Return verbatim the line containing "[Daftar Situs Slot Gacor] (576, 867)" together with all lines that follow it, through the end of the records.
++++
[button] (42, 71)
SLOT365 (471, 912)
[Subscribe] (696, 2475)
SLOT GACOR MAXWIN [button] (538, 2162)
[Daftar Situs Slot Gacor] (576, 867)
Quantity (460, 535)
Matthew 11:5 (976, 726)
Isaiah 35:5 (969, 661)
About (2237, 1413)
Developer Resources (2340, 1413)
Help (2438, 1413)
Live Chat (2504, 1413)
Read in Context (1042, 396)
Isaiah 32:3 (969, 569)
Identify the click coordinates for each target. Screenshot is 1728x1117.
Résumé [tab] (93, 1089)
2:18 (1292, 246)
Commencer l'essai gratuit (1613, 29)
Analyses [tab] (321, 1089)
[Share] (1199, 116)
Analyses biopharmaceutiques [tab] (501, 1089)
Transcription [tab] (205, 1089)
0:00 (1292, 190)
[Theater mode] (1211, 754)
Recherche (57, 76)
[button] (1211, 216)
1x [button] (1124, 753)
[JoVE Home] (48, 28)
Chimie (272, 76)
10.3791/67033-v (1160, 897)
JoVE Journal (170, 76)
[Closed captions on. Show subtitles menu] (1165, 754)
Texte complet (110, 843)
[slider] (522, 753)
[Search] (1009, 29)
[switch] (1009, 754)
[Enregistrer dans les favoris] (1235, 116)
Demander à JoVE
++++
• _Solution_
[Daftar Situs Slot Gacor] (576, 867)
Quantity (460, 535)
Matthew 11:5 (976, 726)
Isaiah 35:5 (969, 661)
About (2237, 1413)
Developer Resources (2340, 1413)
Help (2438, 1413)
Live Chat (2504, 1413)
Read in Context (1042, 396)
Isaiah 32:3 (969, 569)
Identify the click coordinates for each target. Screenshot is 1728x1117.
Résumé [tab] (93, 1089)
2:18 (1292, 246)
Commencer l'essai gratuit (1613, 29)
Analyses [tab] (321, 1089)
[Share] (1199, 116)
Analyses biopharmaceutiques [tab] (501, 1089)
Transcription [tab] (205, 1089)
0:00 (1292, 190)
[Theater mode] (1211, 754)
Recherche (57, 76)
[button] (1211, 216)
1x [button] (1124, 753)
[JoVE Home] (48, 28)
Chimie (272, 76)
10.3791/67033-v (1160, 897)
JoVE Journal (170, 76)
[Closed captions on. Show subtitles menu] (1165, 754)
Texte complet (110, 843)
[slider] (522, 753)
[Search] (1009, 29)
[switch] (1009, 754)
[Enregistrer dans les favoris] (1235, 116)
Demander à JoVE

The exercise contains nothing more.